We got a hop-on hop-off bus tour, with buses that come along every ten minutes, and had a guided walking tour which gave us a potted history of the city and the buildings. I loved walking round on the top of the wall which goes around about half of the city, giving good views of all of it, and is easier than threading the way through the town. All the streets are higgledy piggledy, which means I get lost easily.
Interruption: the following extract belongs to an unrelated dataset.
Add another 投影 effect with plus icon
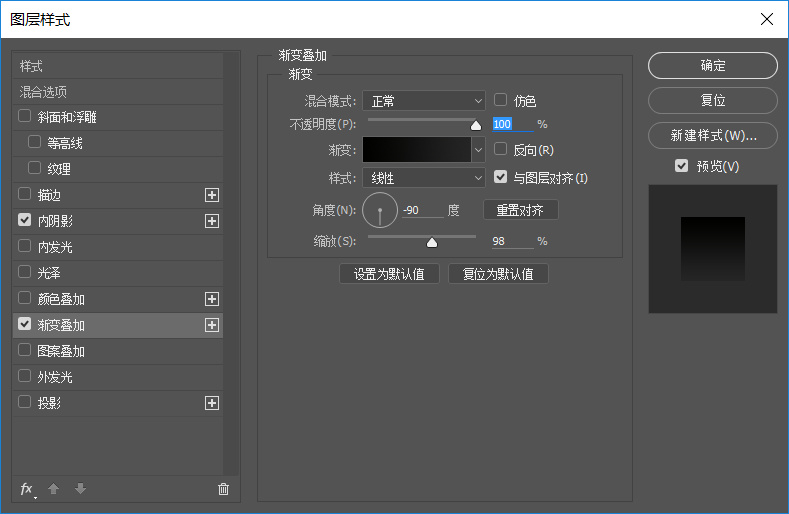The height and width of the screenshot is (514, 789). coord(212,403)
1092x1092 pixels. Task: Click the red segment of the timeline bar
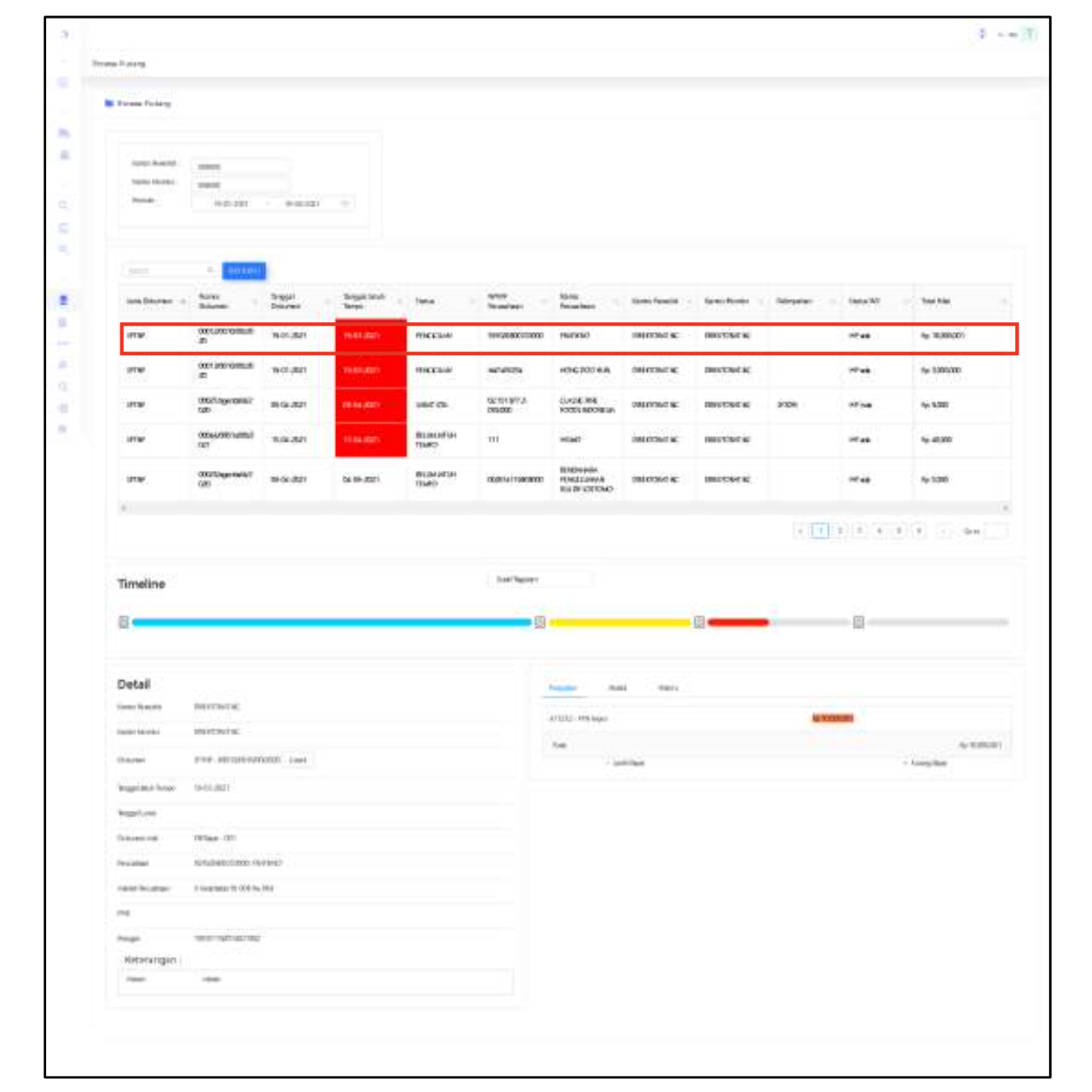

We went to a cold war bunker which was fascinating. Built in 1961 and decommissioned in 1991. For those years a 120-strong volunteer force of the Royal Observer Corps (ROC) rehearsed and trained for the possibility of a nuclear attack, in which case the first 60 volunteers would get in, along with a couple of engineers who would be coerced in. They would man the bunker for 30 days, taking it in turns to run outside every eight hours to change the light sensitive apparatus showing how far away the blast was, how hot it was, and how much radioactive fallout was around. The information would be passed on to headquarters who would monitor the situation. With limited water supplies the 60 volunteers didn't wash for the 30 days, and ‘hot bedded’ for the duration. Sewage waste was dealt with by blasting it out of the bunker with enough force to blow off the manhole cover in the adjacent carpark, as it was assumed that the main drains may have suffered damage from the bombing. The guide said he had met a few of the ROC volunteers and they all had a rather macabre sense of humour, which is probably not surprising.
The bunker was the last of its kind in the UK and consequently has a grade 1 listing, the same as Stonehenge.